He was no older than four or five at the time, and I had begun to find him dull company with my newly- acquired sense of self. I gaped at her, deflating. ‘Why do I have to take him along? What good will that do to me or him?’ ‘It’s not safe for you to go out alone,’ she would say, in a final sort of way that brooked no argument. ‘Nothing has ever happened! And I’ve always gone out alone before, and besides, he doesn’t want to go with me!’ I would splutter, and really, he would wail and cry if dragged out of the house without being bribed in some way, with the promise of toys or sweets. But my mother was adamant; if I had to go out for any necessary buying of stationery items for school, or for any other purpose, he would accompany me, whether the two of us liked it or not.

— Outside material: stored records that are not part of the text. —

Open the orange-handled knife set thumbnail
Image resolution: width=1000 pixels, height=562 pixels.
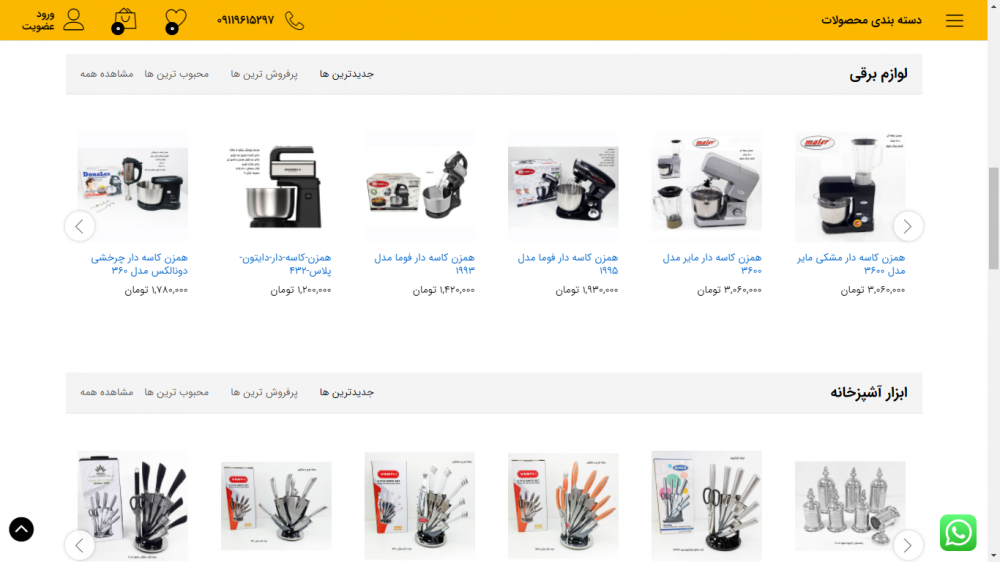[563, 505]
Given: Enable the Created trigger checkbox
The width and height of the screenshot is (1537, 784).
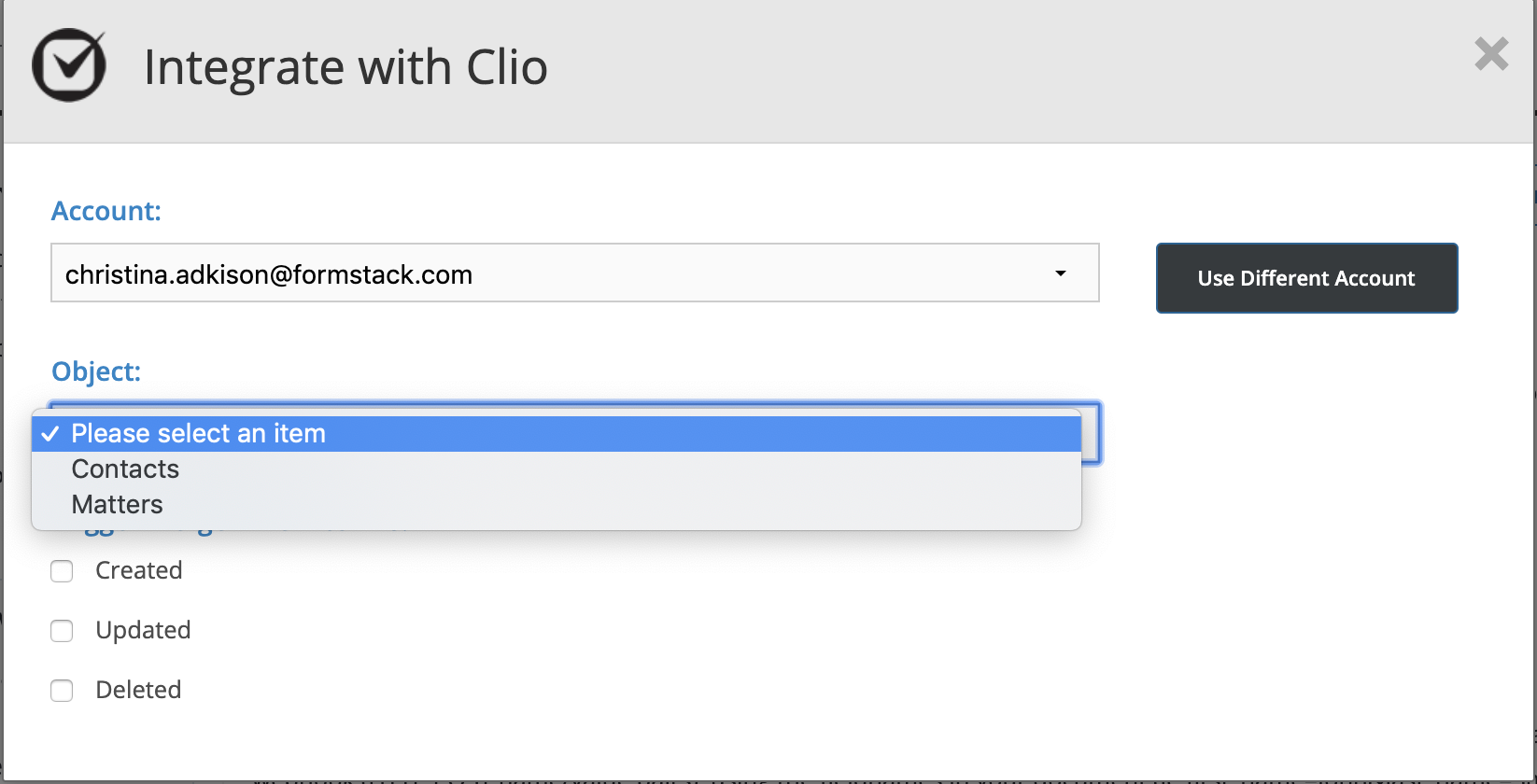Looking at the screenshot, I should pos(62,570).
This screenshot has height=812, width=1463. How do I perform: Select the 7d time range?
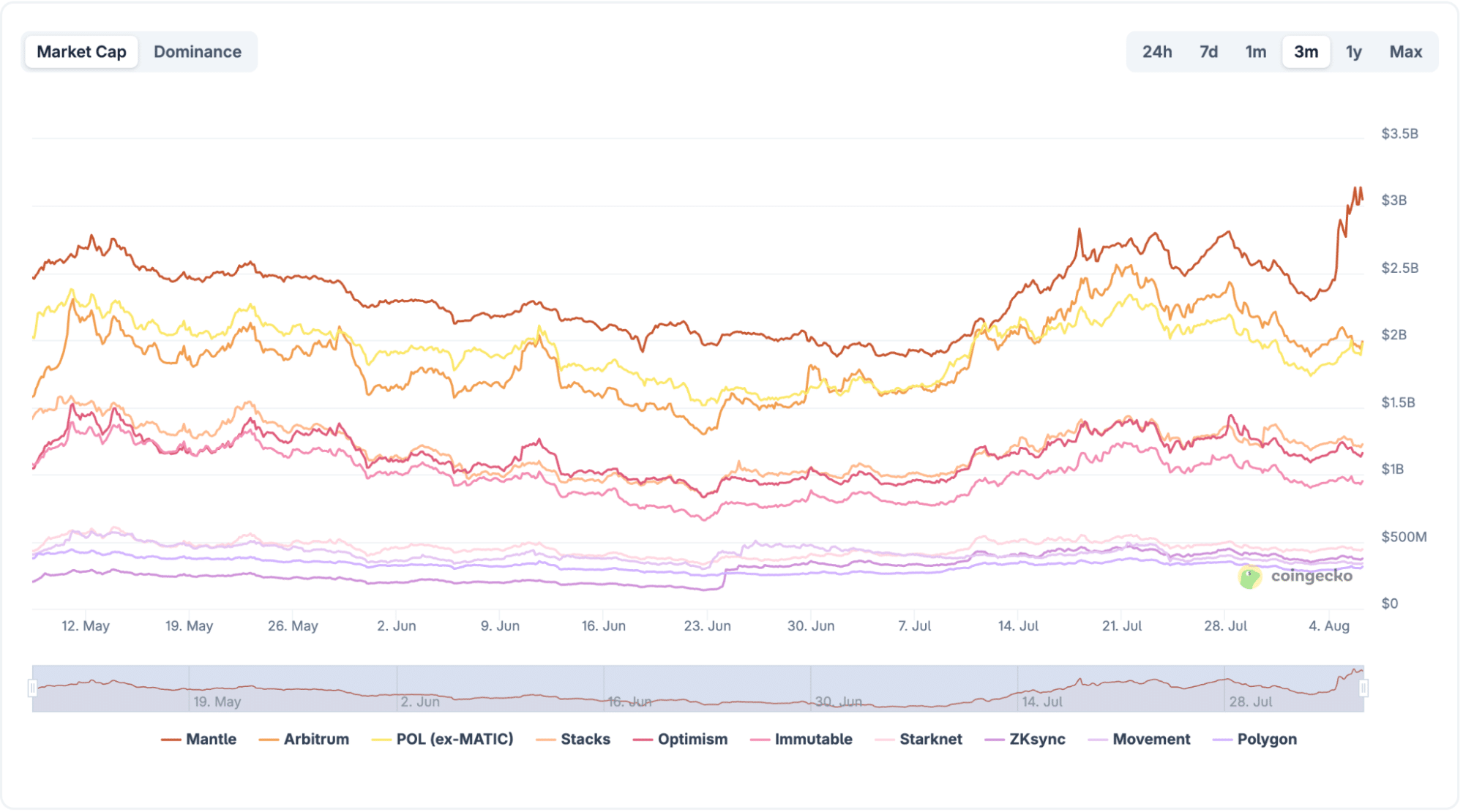1208,51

Much as I disliked the idea of being saddled with a preschooler who kept stepping into ditchwater and potholes on the road if not warned about them, I hated the battle that ensued every time I wanted to step out of the house even more. I wasn’t used to imposing my will on someone, especially not a stubborn little boy who aspired to the life of Peppa Pig and his family, and spent most of his time surfing YouTube for content. When I did manage to bribe him into coming along with me, a sullen silence would reign between us all the way. Irritated by what I saw as the completely senseless and arbitrary condition of being accompanied by him everywhere I went, I would deliberately not talk to him until we reached the market, silently holding on to his chubby hand as the only avowal of any ties between us. When the fight was more tiresome, and my irritation drove me to a cruelty that I hardly recognized as part of myself, I would tell him to walk at a distance of two feet from me, so that we wouldn’t be seen together. I was slowly learning what I had never known before- how to force someone to obey me, and how to punish them when they did not comply with what I wanted or needed. Without knowing it, I was becoming part of the world of adults who wielded power in all their relations and spared nobody, not even the children who depended on them for survival. I had self- identified as the evil, domineering sister and didn’t know how to act otherwise.
Then, one day, his hand slipped from mine.

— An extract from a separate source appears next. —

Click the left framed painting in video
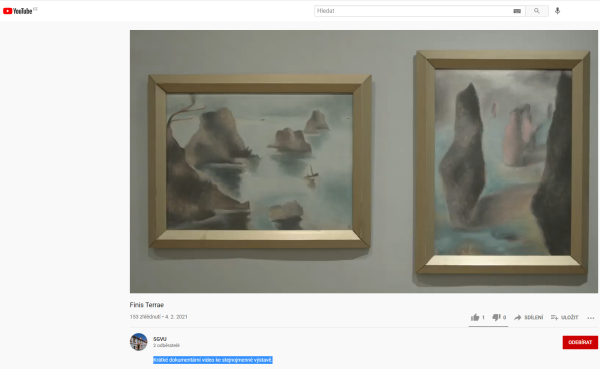Viewport: 600px width, 369px height. click(x=260, y=162)
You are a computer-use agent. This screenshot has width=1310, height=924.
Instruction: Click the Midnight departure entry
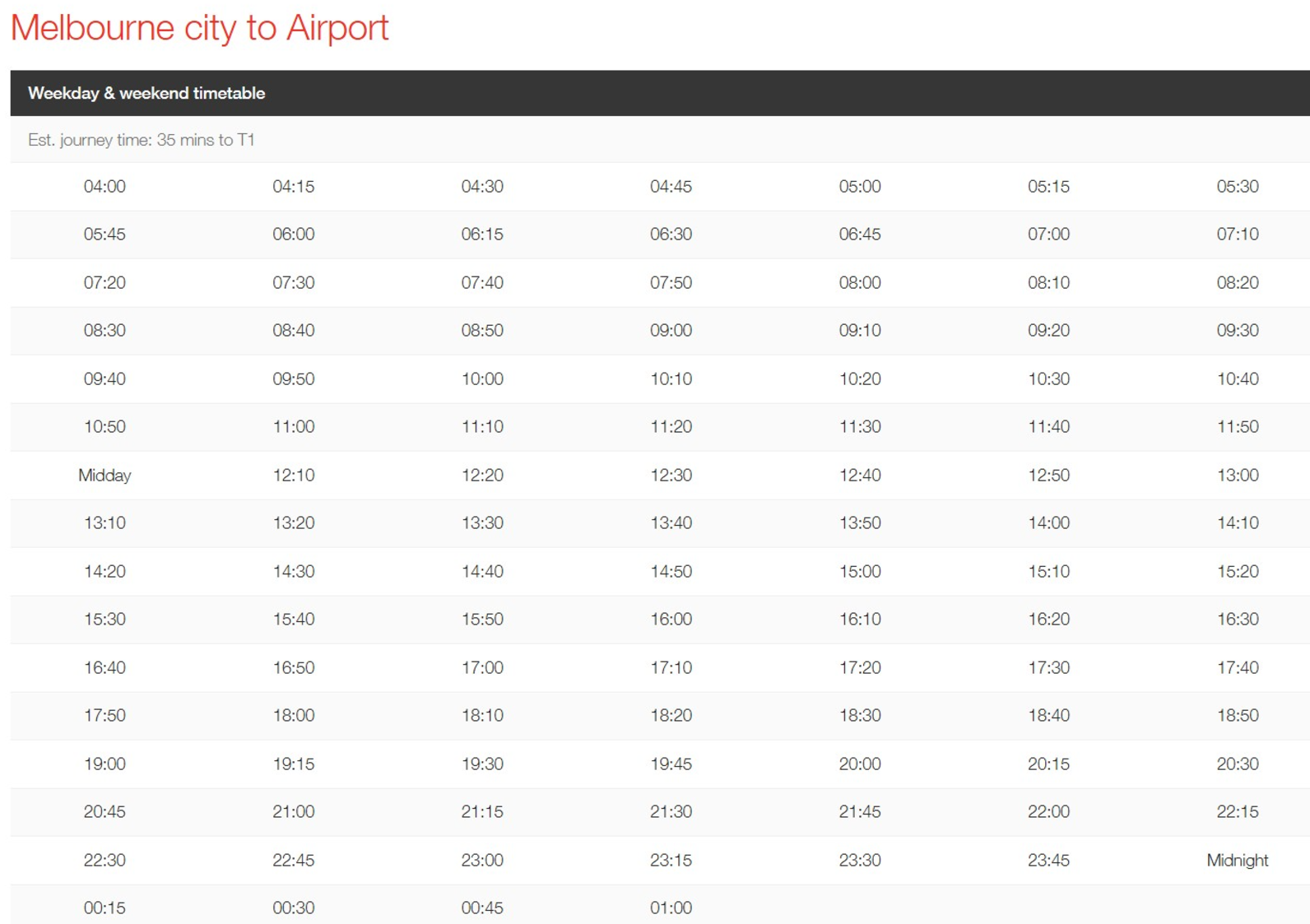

It happened when we were in the midst of a crowd. A cow had grown offended at being shooed away from the vegetable carts by the side of the road, and it charged and head-butted the vendor. Suddenly and inexplicably, without knowing what had happened, a frisson of fear passed over the tight knot of people gathered by the roadside, scattering them like particles bombarded with energy. When the moment of unknowing fright had passed, I looked around wildly- my brother was nowhere to be seen. Did you leave him alone to save yourself? a voice inside my head asked in amusement. I walked back rapidly, looking for him all around, trying to not betray how much hatred I began to feel for myself, for my selfishness, for abandoning him when he had been holding on to my hand with such trust. Along with all of this was a sense of panic, a knot in my side; what if I couldn’t find him now, and what if something had happened to him? A kindly old man, seeing how disturbed I looked, asked me if I was alright. ‘A small boy, blue eyes…his head reached my elbow, I was holding his hand but it slipped from my grasp…have you seen him?’ But even before I had completed my question, my brother emerged from what seemed like the abdomen of a tight knot of people close by, cool and unperturbed. I looked at him and almost broke down into tears of relief. He seemed unaffected, however, making fun of the whole incident— perhaps he had grown up far more than I noticed. Perhaps he did not need me as much as I thought after all.
I still held on to his hand firmly all the way back.
“Hands,” said Mary Ruefle, with what I imagine must have been a pensive, wistful smile, “are unbearably beautiful. They hold on to things. They let things go.” I didn’t know, for the longest time, what I wanted to hold on to, and what I wanted to let go. As we grew older, my brother and I both became more self- willed; he refused to accompany me all the time, and I learned how to slip out of the house without explicitly asking for permission. Our worlds coalesced around our friends, school and interests, tied to the same roots but growing apart all the time. I resisted staying in the same city where I’d grown up for my college years, and moved to Delhi with a certain headstrong determination that I had to learn how to survive on my own, no matter what the cost may be. He was still in middle- school when I shifted, and slowly took over the role that I had fulfilled for years, only rebelling every now and then (but especially when I returned home for the holidays) when asked to make chai for everyone.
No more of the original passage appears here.